Жемчужное ожерелье увеличивается. Вот оно уже скручивается петлями на моих коленях. Не знаю, станет ли это ожерелье подарком.
Нитка заканчивается. Я беру ее начало, соединяю с концом и завязываю в крепкий узел. Теперь эти жемчужины никогда не ударят звонким градом по каменному полу. Хотя – кто знает? Их соединяет всего только навощенная нитка…
В шкатулке остались еще жемчужины. Я зачерпываю их, пересыпаю с ладони на ладонь. Но – просверленные—они молчаливы и тусклы, каждая словно с пятном тайного греха, лишена чистоты и внутреннего покоя.
Ссыпаю жемчужины назад, в шкатулку, туда же кладу только что снизанное ожерелье и закрываю тяжелую крышку. Теперь шкатулка на столике. Как маленький гроб. Отворачиваюсь от окна. Снова крики этих. Они подъезжают к самым кустам шиповника, что-то кричат. Да, действительно, зовут с собой. Интересно, что было бы, если б я однажды вышла к ним. Возможно, они просто отъехали бы от меня, молчаливые и растерянные.
Но я никогда не выйду к этим. Непристойно.

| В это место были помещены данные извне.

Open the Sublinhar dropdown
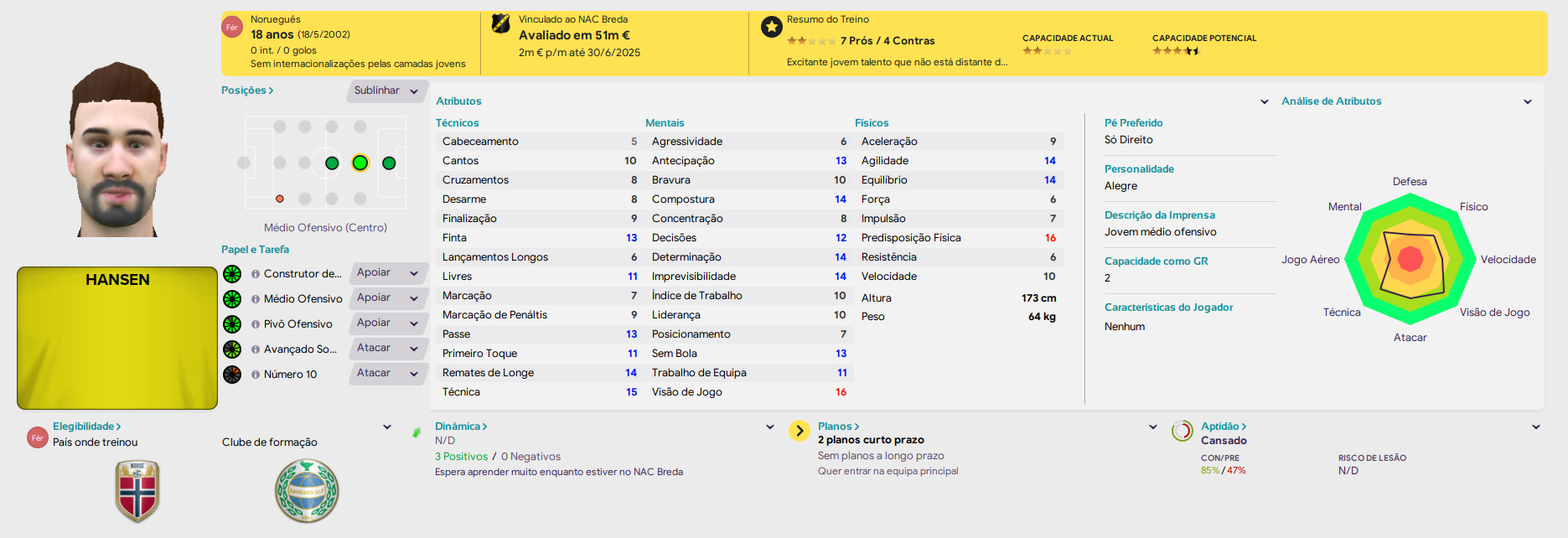Image resolution: width=1568 pixels, height=538 pixels. pos(385,91)
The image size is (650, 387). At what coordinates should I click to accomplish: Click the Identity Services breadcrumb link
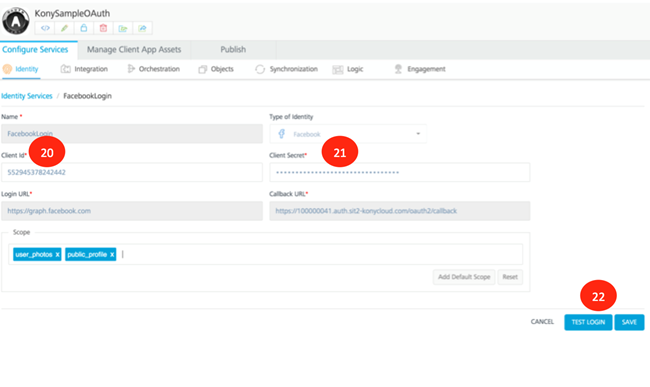click(27, 96)
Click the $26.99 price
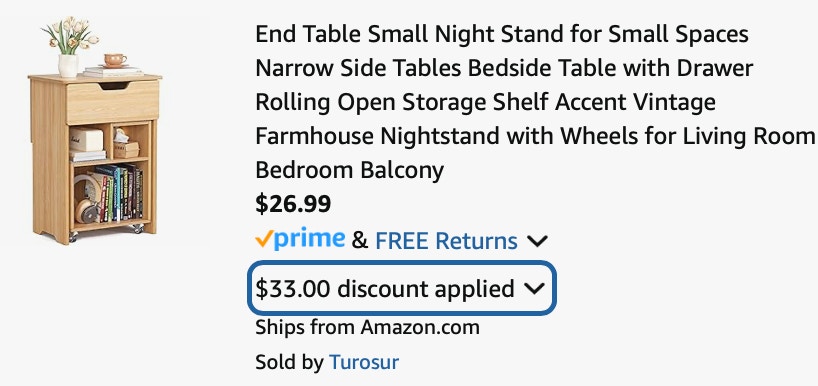Screen dimensions: 818x386 [x=293, y=204]
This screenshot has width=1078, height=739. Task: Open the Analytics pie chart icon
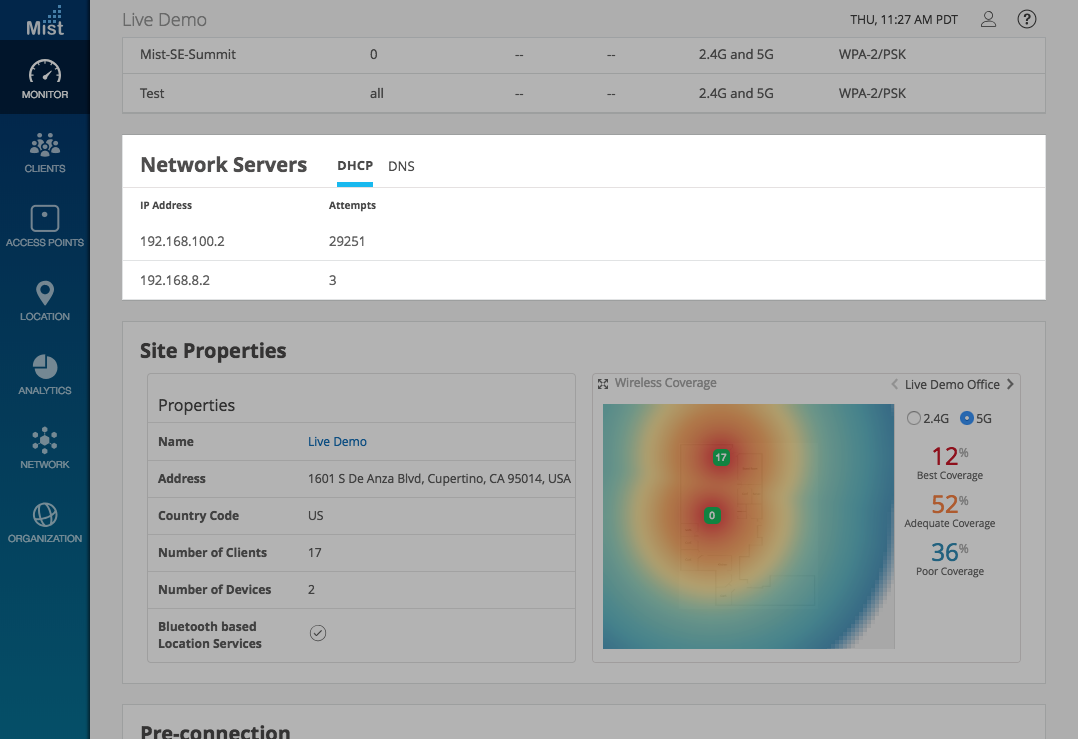coord(45,367)
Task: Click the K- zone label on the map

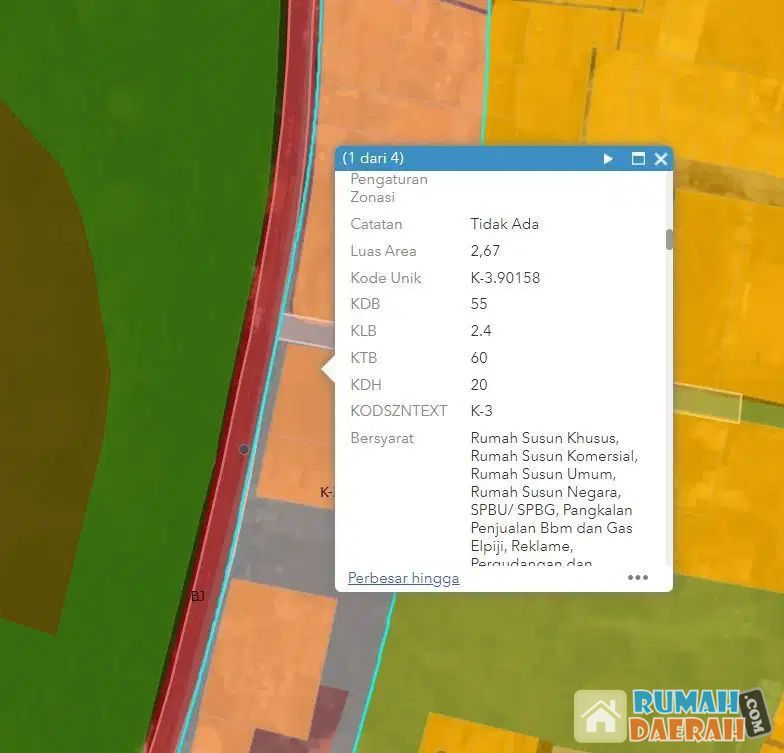Action: click(x=327, y=492)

Сегодня не будет крестин. Не будет белого платья с высоким кружевным воротом. Жемчужины останутся похороненными в шкатулке.

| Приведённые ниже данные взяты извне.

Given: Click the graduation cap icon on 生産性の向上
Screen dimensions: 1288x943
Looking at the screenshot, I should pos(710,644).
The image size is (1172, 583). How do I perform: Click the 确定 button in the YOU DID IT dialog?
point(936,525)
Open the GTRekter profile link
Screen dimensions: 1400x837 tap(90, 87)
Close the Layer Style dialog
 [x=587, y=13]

Крики стихли. Слышно только, как в вечернем сумраке с ветвей падают крупные капли. Словно ходят на звонких каблучках маленькие человечки.
В такие минуты мне кажется, что мой настоящий день рождения еще не настал.
Но я и не знаю, стоит ли мне рождаться.
ЖЕНИХ ПАННЫ ДАНУСИ
Страшный рассказ
За месяцем месяц идет,
Вот всадник стоит у ворот
Осенней порою ночной:
«Ты помнишь ли, дева мила,
Как прежде меня любила?
Садись на коня со мной!» —
«Мой милый, всегда с тобой!".
Фарфоровые пастух и пастушка прошлись в танце под нежную мелодийку "Ах, мой милый Августин!", и белоснежные фарфоровые же голубки над ними нежно соприкоснулись розовыми клювиками. Часы пробили девять вечера.
Панна Дануся, очаровательная выпускница Мариинской женской гимназии города М*, забросила в сочный ротик очередную порцию изюма. Ах, как скучно... Папуля и мамуля ушли в гости, на дворе сеется мелкий октябрьский дождь, занудливый, как учитель латыни, и нет способа развеяться бедной барышне, ведь приличная обрученная девица не должна бродить в сумерках по местечку в поисках приключений... Одно утешает — завтра Дануся будет петь в хоре Попечительства сторонников трезвости, а после — танцы! Благотворительный базар, и элегантный Генусь из акцизного банка подносит вазочку с конфетами...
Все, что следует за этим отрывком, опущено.